##### THE INPUT #####

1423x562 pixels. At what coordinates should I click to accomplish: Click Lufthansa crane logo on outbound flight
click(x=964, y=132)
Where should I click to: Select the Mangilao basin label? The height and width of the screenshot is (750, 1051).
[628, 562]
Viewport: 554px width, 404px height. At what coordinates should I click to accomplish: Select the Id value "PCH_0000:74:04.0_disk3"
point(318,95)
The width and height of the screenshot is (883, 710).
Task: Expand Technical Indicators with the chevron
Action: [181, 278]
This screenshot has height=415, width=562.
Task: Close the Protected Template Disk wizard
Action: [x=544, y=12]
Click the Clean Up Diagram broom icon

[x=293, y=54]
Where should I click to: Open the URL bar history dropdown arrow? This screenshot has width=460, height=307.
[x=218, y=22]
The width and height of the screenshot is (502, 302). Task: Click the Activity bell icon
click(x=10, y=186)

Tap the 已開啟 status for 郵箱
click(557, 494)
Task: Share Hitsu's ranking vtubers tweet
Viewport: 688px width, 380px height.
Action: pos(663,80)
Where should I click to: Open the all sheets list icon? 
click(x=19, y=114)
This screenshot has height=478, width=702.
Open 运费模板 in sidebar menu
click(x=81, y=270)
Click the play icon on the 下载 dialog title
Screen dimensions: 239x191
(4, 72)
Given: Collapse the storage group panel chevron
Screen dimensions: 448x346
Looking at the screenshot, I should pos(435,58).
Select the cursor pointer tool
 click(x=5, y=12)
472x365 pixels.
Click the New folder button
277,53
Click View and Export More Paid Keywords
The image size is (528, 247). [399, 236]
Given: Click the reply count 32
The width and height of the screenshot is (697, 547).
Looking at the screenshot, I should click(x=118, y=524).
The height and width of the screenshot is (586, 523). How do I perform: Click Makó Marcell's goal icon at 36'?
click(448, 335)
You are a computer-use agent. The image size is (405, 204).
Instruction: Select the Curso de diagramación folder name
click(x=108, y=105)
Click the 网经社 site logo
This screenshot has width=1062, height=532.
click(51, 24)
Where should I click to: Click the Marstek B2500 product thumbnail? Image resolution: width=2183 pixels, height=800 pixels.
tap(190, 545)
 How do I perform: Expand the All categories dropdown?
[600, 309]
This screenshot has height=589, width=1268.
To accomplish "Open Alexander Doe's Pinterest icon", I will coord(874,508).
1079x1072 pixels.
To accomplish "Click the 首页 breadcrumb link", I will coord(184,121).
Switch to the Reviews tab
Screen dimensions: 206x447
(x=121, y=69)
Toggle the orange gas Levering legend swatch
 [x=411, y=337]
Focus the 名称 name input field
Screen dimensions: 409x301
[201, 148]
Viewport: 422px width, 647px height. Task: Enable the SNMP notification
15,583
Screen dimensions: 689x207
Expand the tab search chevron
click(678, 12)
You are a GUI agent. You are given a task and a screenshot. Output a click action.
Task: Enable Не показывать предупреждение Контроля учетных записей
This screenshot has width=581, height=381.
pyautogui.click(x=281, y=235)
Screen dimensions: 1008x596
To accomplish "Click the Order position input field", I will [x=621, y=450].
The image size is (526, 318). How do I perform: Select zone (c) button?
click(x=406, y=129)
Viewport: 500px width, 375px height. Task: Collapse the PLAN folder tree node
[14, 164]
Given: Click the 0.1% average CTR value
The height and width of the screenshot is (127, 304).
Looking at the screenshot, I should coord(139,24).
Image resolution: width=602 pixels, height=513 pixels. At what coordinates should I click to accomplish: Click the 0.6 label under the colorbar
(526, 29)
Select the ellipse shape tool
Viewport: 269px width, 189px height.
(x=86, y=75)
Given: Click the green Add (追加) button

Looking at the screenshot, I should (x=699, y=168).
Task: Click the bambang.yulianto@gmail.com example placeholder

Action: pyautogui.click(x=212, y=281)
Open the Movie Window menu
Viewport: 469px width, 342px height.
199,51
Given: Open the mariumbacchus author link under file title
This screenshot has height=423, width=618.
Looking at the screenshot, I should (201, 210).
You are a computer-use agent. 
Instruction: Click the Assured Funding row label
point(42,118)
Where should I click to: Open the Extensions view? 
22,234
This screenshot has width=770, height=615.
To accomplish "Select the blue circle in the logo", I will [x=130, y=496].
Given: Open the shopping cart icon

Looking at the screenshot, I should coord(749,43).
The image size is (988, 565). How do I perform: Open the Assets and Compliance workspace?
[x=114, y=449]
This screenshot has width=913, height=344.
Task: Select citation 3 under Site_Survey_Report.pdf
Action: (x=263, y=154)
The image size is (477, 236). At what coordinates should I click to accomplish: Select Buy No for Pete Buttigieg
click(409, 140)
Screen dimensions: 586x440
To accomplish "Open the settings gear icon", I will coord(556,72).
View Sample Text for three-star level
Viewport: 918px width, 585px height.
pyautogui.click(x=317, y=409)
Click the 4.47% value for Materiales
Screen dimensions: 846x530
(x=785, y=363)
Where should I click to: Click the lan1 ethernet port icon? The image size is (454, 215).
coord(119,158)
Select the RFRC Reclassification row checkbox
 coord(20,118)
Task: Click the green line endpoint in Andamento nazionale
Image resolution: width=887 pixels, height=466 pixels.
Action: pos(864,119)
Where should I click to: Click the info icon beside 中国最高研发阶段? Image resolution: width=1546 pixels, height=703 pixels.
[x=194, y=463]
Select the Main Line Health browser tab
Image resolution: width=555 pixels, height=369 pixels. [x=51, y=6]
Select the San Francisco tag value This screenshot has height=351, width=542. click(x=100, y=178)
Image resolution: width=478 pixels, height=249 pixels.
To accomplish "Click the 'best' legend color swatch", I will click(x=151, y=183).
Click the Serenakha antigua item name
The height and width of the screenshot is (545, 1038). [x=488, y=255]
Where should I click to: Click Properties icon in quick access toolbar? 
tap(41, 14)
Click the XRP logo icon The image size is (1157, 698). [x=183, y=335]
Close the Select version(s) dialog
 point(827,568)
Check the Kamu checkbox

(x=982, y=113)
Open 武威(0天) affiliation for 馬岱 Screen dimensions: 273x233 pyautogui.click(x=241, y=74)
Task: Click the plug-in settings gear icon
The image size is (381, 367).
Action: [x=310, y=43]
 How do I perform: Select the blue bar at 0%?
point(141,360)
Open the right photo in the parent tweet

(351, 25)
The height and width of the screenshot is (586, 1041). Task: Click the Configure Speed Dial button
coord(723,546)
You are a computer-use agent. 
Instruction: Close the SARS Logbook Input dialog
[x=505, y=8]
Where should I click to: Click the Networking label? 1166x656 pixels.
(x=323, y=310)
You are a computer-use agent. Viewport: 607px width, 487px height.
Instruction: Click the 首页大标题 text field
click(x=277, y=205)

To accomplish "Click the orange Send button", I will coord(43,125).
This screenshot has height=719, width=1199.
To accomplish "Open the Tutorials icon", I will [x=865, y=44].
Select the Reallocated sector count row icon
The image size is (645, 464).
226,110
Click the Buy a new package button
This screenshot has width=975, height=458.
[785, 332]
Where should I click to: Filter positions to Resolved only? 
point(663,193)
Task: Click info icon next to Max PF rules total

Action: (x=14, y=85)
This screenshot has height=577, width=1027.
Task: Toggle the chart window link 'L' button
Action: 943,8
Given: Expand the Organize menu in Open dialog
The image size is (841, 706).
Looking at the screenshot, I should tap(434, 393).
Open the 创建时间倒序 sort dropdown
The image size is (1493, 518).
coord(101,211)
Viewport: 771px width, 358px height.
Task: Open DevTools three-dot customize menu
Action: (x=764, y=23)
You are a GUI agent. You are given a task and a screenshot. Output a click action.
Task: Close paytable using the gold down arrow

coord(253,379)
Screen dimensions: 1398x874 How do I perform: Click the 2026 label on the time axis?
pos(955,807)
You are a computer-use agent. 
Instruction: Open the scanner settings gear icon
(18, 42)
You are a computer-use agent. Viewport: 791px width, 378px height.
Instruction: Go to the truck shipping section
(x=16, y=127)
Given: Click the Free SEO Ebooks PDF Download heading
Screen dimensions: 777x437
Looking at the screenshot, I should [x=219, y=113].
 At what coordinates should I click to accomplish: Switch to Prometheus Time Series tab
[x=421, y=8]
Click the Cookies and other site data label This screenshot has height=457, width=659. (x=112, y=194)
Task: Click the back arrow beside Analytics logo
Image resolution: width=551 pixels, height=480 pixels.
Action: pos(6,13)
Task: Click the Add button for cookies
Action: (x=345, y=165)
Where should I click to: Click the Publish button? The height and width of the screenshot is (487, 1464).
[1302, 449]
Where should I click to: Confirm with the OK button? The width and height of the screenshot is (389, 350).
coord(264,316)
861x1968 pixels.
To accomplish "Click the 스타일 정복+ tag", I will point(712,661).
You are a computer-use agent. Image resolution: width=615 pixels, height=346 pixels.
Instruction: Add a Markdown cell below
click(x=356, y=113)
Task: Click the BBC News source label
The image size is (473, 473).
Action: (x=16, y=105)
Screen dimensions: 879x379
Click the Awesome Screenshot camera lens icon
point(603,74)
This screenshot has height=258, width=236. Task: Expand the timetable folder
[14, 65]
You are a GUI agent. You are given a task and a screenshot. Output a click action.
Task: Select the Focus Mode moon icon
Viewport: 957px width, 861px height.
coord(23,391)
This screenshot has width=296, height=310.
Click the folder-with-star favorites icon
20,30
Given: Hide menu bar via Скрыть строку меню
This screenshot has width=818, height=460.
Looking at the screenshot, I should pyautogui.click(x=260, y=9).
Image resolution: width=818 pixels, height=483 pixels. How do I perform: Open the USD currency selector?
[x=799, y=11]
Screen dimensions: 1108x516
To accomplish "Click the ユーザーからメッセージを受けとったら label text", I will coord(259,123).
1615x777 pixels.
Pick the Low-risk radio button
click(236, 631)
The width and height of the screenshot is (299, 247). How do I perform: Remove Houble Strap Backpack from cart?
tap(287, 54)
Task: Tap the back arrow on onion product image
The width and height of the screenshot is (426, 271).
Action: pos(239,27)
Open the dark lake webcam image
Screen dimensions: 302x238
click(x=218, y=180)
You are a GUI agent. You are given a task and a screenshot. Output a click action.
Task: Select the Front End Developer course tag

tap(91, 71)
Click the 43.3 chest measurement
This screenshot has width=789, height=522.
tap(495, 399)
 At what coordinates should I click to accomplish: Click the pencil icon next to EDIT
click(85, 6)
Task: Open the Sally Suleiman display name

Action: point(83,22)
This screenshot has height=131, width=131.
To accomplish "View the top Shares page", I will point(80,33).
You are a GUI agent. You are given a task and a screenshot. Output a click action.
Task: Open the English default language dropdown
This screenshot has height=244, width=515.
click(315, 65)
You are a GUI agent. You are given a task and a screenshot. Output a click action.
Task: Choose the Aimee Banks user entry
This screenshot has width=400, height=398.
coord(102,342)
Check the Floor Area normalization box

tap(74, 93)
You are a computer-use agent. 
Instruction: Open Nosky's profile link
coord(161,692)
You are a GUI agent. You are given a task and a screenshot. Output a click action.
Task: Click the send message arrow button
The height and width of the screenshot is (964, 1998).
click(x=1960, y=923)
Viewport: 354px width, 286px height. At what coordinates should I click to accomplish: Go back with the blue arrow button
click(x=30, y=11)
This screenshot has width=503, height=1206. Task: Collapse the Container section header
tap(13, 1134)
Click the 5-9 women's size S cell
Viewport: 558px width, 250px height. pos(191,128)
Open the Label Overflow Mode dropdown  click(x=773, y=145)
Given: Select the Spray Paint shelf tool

#####

• [WORK REQUEST]
In the records above, find every line that contains the word "Mode" and copy it.

• [SOLUTION TO THIS PROBLEM]
Task: Select the Focus Mode moon icon
Open the Label Overflow Mode dropdown  click(x=773, y=145)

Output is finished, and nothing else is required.